[Listed records Boundary: Start]

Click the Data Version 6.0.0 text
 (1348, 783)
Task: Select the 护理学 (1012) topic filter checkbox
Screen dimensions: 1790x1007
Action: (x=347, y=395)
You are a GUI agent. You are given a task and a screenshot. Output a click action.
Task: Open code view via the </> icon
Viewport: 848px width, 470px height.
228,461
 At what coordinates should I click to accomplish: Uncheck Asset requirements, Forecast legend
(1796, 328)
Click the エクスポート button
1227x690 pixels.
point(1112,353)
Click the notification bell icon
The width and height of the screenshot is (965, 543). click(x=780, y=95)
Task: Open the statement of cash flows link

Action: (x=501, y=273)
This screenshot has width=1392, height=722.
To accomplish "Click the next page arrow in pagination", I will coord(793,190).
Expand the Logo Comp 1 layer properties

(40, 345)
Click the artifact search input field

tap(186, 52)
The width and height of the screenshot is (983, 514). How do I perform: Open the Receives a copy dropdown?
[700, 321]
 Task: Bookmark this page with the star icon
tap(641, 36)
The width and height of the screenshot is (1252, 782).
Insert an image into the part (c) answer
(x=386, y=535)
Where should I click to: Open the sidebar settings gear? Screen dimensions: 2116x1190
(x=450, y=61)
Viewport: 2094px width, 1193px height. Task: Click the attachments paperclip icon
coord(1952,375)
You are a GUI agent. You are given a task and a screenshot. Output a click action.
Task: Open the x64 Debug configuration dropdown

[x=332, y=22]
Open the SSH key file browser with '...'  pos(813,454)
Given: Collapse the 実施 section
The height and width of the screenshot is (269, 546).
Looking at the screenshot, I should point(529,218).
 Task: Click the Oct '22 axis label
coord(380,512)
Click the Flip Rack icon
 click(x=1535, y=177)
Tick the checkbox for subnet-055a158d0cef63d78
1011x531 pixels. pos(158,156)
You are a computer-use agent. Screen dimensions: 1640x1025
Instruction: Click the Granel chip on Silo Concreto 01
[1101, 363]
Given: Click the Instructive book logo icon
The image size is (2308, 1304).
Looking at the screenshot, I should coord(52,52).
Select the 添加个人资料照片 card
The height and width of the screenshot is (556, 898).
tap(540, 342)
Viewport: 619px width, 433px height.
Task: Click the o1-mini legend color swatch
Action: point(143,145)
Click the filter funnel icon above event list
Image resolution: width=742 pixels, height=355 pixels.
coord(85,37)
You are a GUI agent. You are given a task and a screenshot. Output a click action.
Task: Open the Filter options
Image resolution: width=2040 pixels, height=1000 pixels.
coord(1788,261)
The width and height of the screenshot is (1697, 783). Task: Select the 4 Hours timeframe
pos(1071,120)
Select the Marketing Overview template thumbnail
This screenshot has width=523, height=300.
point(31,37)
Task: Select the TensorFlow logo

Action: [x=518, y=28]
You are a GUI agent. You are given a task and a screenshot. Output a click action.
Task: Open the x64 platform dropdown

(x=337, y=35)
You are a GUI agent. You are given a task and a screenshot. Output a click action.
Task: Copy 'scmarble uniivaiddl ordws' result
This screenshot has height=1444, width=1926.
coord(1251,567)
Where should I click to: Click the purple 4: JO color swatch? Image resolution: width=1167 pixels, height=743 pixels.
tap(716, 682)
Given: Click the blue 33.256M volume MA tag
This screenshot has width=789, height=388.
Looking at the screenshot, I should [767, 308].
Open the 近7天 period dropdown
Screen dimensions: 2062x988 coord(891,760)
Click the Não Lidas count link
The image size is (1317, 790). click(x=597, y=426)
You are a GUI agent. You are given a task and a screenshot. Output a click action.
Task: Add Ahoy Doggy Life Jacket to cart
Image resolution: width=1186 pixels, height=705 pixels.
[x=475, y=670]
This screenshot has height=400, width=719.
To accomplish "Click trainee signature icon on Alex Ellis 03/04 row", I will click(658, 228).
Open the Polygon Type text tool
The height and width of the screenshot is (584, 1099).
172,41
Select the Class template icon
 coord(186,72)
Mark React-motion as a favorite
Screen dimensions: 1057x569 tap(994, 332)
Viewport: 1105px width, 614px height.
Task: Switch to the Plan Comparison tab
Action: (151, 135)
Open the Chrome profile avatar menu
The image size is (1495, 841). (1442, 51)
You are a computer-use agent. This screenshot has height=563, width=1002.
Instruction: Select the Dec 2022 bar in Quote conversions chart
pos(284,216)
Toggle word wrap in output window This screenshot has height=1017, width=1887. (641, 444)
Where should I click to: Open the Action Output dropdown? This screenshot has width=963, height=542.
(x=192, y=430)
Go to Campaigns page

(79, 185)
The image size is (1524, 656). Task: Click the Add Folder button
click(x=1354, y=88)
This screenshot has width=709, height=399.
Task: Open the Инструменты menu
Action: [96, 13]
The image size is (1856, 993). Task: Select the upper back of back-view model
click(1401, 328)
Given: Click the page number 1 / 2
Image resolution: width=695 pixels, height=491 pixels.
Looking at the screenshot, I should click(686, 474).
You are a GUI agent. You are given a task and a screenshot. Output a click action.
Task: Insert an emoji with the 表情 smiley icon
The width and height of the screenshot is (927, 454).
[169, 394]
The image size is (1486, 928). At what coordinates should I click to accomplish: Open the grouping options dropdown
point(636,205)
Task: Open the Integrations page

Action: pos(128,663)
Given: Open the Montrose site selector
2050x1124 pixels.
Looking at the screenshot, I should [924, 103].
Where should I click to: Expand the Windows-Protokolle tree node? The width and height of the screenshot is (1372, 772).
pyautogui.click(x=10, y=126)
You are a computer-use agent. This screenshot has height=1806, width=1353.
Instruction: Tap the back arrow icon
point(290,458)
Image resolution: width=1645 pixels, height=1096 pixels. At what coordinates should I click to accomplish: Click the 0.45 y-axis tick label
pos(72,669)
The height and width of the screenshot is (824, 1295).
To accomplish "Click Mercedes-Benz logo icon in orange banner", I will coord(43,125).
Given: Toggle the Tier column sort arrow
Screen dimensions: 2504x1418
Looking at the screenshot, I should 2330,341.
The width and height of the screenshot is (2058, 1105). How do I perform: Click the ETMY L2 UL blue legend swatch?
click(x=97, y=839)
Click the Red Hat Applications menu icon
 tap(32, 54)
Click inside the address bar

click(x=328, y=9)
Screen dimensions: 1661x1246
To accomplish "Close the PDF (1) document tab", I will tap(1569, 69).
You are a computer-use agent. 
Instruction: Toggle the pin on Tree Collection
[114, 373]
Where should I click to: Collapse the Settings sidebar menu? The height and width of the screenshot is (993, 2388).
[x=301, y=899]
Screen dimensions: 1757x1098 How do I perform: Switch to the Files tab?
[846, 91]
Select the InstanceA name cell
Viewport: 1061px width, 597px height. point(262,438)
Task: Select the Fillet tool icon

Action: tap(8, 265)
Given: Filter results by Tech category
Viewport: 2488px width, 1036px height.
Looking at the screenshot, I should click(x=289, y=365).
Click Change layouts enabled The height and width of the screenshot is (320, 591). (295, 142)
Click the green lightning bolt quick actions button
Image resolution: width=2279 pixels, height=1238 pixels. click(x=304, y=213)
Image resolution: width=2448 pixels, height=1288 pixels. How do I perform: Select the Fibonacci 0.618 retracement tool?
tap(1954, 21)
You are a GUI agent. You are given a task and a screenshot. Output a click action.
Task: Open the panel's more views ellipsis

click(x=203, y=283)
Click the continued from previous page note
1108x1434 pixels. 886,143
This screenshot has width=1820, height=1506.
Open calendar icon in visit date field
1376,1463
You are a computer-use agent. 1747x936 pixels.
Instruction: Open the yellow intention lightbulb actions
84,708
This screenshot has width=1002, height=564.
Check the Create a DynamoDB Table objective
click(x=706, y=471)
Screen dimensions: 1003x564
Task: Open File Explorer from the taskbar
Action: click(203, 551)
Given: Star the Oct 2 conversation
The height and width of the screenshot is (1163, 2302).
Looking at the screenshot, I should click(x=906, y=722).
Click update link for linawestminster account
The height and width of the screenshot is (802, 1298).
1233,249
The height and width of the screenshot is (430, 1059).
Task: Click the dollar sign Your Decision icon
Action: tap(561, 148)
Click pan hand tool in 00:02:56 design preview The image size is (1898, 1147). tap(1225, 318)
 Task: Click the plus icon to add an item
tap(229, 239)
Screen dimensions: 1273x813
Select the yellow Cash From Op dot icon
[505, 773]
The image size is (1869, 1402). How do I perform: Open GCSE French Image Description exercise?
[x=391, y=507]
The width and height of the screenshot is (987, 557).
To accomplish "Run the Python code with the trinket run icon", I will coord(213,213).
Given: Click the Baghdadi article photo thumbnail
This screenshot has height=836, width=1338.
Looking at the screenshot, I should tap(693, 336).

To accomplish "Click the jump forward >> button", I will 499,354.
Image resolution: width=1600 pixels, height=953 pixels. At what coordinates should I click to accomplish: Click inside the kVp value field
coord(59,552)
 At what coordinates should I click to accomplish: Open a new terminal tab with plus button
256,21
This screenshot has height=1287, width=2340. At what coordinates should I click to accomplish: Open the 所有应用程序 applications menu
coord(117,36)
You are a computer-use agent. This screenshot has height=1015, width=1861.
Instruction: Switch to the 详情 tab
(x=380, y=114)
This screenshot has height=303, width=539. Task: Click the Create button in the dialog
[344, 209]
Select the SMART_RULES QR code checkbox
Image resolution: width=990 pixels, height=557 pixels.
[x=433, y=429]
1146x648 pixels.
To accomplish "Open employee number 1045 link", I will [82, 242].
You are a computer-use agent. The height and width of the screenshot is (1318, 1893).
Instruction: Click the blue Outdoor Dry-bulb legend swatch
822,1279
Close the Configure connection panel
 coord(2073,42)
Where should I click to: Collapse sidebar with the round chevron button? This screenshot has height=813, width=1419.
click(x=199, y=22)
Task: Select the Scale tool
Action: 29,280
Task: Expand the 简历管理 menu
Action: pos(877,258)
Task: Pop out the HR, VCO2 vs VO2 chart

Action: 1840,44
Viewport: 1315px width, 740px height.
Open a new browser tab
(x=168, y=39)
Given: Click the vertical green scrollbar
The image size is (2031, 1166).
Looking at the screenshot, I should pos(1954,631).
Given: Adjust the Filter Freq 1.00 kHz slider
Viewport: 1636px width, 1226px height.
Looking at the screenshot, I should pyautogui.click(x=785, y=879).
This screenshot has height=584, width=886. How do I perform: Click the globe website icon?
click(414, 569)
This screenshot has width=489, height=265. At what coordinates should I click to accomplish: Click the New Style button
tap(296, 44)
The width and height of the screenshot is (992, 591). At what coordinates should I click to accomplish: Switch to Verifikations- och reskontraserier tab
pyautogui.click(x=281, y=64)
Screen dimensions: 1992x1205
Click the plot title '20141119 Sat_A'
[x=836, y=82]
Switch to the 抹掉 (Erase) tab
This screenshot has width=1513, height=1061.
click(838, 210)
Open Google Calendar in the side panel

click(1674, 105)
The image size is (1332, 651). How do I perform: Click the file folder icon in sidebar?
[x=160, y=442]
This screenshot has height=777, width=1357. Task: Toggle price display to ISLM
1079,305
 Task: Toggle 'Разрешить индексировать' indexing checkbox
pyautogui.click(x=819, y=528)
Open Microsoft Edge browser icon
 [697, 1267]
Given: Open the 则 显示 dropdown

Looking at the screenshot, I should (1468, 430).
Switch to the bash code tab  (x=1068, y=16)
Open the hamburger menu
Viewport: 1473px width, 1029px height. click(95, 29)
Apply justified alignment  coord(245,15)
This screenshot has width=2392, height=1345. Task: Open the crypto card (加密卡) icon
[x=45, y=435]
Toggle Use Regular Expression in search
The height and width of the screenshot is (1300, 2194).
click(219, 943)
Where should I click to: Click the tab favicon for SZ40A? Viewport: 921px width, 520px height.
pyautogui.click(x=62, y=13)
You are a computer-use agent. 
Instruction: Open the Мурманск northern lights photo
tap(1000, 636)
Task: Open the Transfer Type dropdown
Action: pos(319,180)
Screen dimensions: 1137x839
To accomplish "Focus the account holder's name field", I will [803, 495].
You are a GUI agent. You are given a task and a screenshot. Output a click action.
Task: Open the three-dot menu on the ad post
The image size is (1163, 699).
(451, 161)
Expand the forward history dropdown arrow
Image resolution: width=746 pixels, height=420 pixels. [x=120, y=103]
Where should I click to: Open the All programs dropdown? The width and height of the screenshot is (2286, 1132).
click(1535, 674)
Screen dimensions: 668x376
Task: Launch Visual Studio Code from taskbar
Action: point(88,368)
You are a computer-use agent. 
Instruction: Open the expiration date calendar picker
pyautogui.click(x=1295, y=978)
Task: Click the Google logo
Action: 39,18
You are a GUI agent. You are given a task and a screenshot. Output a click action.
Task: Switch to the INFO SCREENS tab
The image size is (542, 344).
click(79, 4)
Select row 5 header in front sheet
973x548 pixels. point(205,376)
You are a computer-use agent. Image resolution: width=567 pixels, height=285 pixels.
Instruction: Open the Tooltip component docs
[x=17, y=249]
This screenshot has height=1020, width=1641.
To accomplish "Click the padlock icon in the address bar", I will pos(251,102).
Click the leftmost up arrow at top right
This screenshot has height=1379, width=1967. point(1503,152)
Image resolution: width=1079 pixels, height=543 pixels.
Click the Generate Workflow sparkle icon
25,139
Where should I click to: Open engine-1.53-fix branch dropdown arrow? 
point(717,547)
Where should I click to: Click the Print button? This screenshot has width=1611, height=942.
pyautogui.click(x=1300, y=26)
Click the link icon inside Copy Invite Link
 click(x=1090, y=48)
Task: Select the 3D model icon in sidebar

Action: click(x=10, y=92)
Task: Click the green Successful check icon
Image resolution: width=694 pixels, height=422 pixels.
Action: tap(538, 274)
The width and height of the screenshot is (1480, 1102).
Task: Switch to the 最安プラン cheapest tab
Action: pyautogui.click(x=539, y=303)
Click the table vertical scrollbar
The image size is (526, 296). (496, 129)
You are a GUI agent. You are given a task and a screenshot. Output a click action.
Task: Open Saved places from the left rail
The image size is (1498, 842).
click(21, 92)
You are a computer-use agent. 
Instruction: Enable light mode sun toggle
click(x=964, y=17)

[Listed records Boundary: End]

= What to do =
Go line by line through the data, copying each one that contains the word "number".

= Answer box =
Given: Click the page number 1 / 2
To accomplish "Open employee number 1045 link", I will [82, 242].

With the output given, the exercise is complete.